Although he is a devout Roman Catholic who has three children in Catholic schools, Aznar has had no qualms about sidelining party loyalists identified with the Francoist religious right or rejecting appeals by Spanish bishops that religious teaching be restored in public schools.

He has also ignored Thatcherite economic liberals in his party and relabeled it the “reforming center.” He makes much of his affinity with British Prime Minister Tony Blair, who has pushed his Labor Party from the opposite end of the spectrum. The two men get along, as do their wives.

As Spain starts to draw large-scale immigration from North Africa, Aznar has condemned the growing racist reaction, saying that all those who work here are “contributing to the prosperity of Spain.” He backed a European Union demand that Joerg Haider’s extremist Freedom Party be excluded from power in Austria, one of just two other EU members with a conservative government.

“Radicalization is an error, the strategy of losers,” he told the newspaper El Mundo last month.

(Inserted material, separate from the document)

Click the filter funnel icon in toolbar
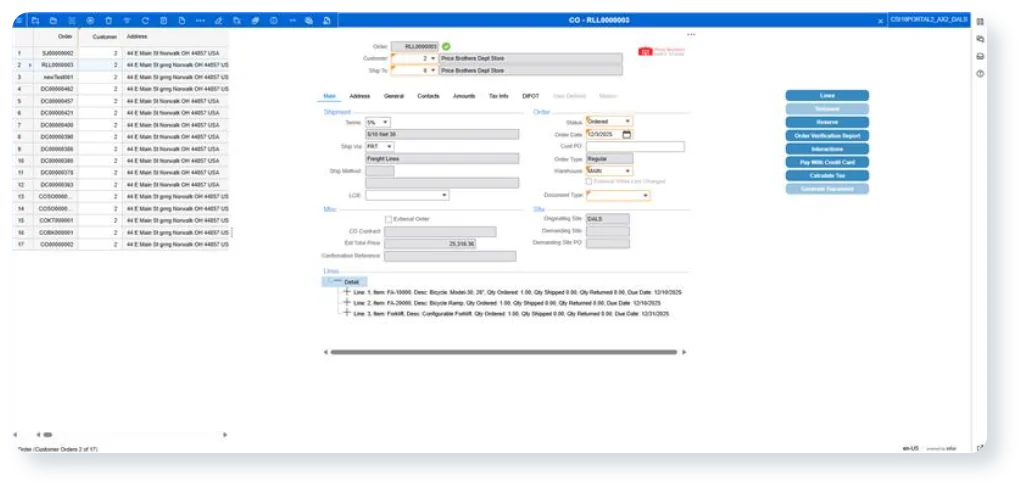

Aznar has had more trouble distancing himself from Spain’s tradition of crony capitalism. He was embarrassed during the just-ended campaign when Juan Villalonga, a boyhood schoolmate and now godfather to his younger son, suddenly became one of the richest men in Spain by cashing in $17 million in matured stock options in Spanish telecommunications giant Telefonica.

The prime minister, who had named Villalonga head of the company before it went private, pleaded with his friend to renounce the profits on his options, to no avail. While nothing about the deal appears illegal, Almunia pounced on it as a case of “Robin Hood in reverse,” charging that Aznar “has put a lot of power and money in just a few hands.”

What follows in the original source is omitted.